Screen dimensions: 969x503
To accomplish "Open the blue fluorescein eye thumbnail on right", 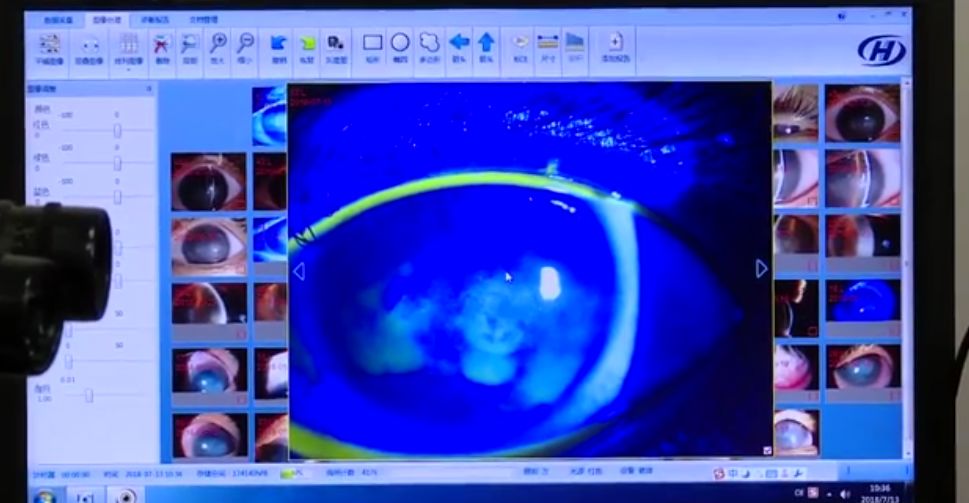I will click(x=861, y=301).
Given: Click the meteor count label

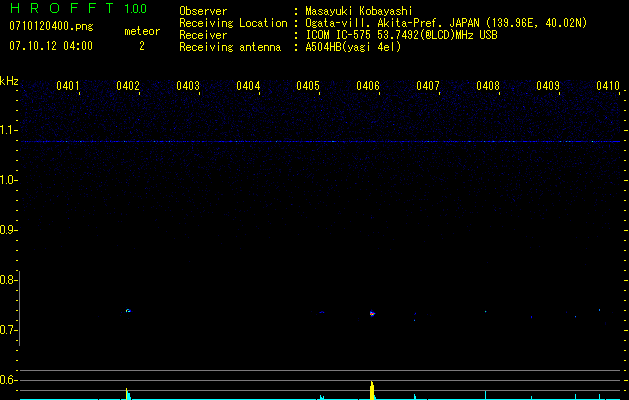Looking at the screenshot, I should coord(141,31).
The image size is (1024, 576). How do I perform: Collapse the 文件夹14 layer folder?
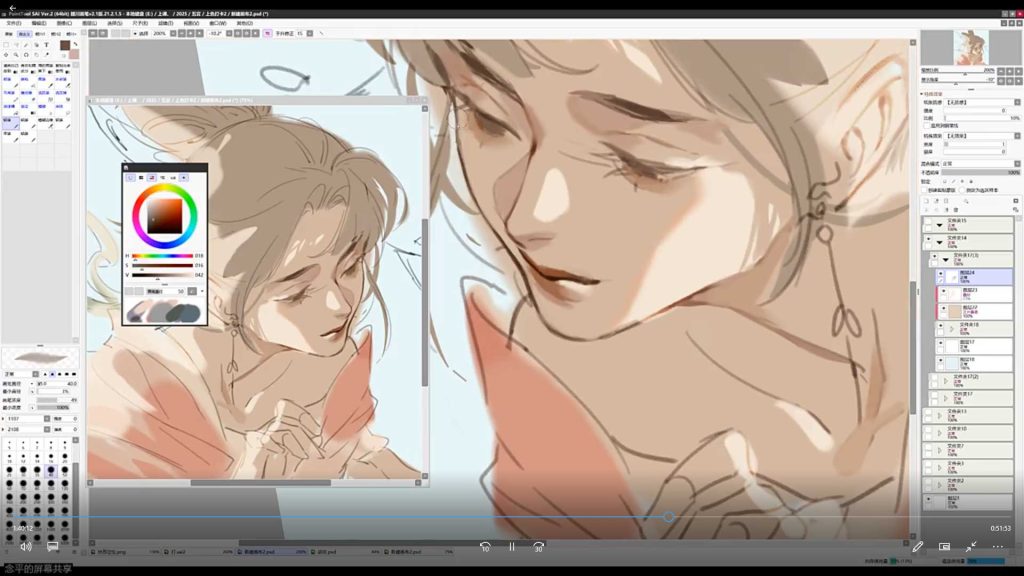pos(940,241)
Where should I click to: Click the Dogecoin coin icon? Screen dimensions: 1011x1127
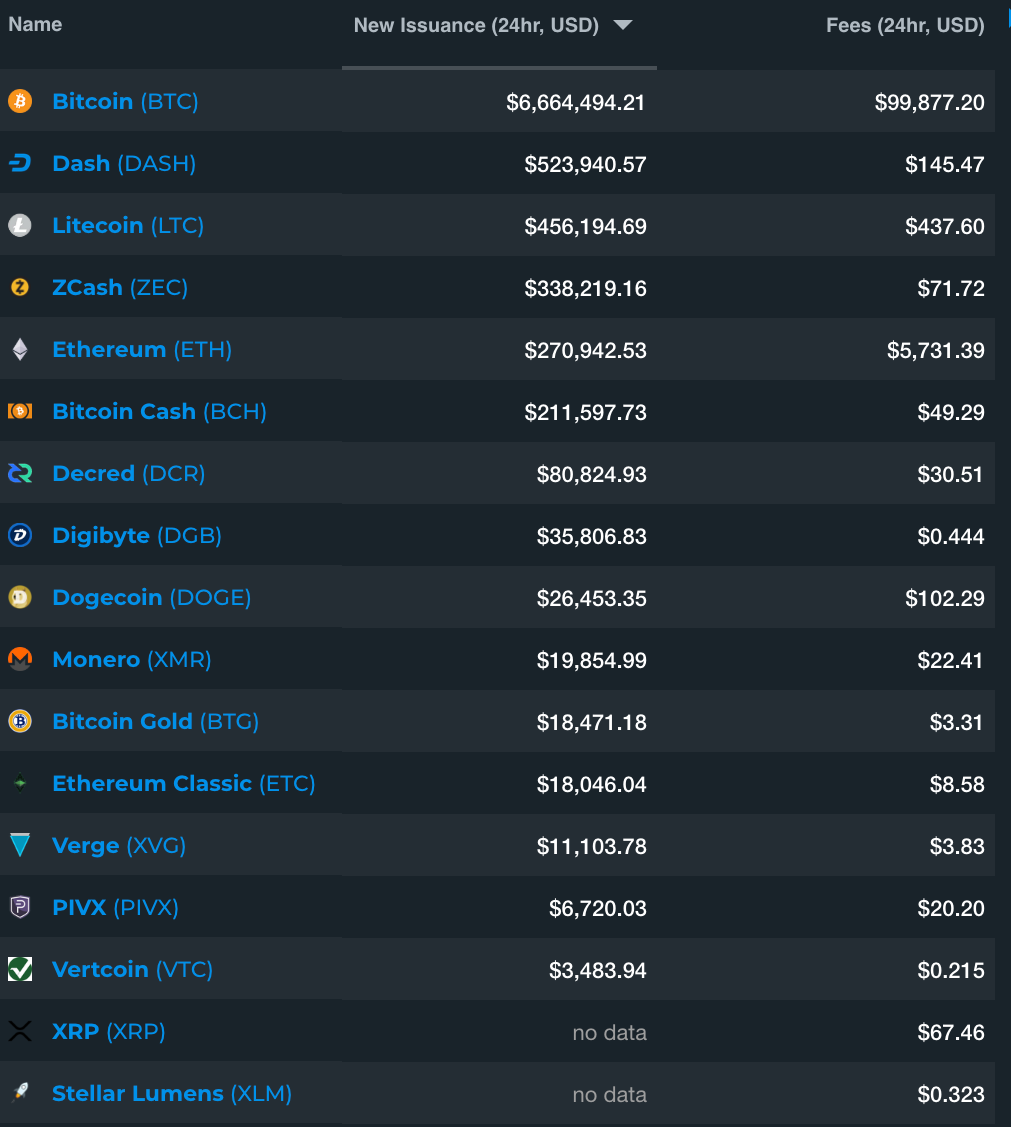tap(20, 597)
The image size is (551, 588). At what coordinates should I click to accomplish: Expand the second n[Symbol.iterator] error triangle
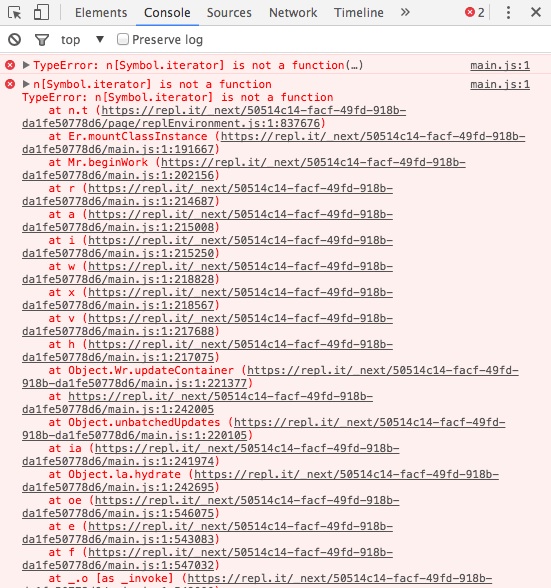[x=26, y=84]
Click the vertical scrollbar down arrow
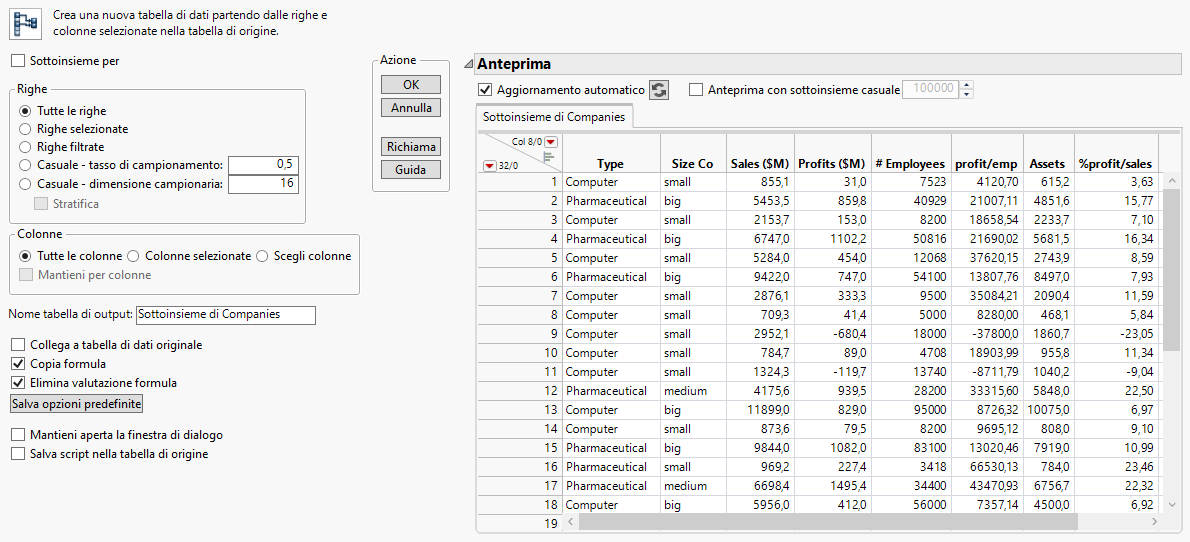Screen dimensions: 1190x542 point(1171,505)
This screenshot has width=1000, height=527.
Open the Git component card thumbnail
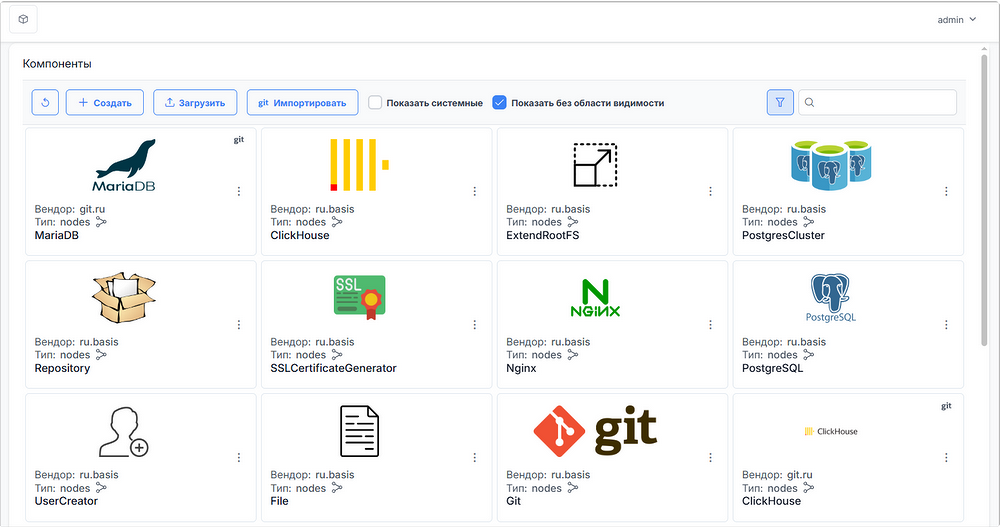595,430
++++++++++++++++++++
— Your task —
Restate word for word the lines from the line with "Given: Click the meteor count label" to the last line of the records above, inclusive, and omit every picture.

— Task solution —
Given: Click the meteor count label

Looking at the screenshot, I should coord(141,31).
The image size is (1024, 576). How do I perform: Collapse the 文件夹14 layer folder?
pos(940,241)
Where should I click to: Click the Dogecoin coin icon? Screen dimensions: 1011x1127
tap(20, 597)
The image size is (551, 588). At what coordinates should I click to accomplish: Expand the second n[Symbol.iterator] error triangle
[x=26, y=84]
Click the vertical scrollbar down arrow
Screen dimensions: 1190x542 point(1171,505)
This screenshot has width=1000, height=527.
Open the Git component card thumbnail
595,430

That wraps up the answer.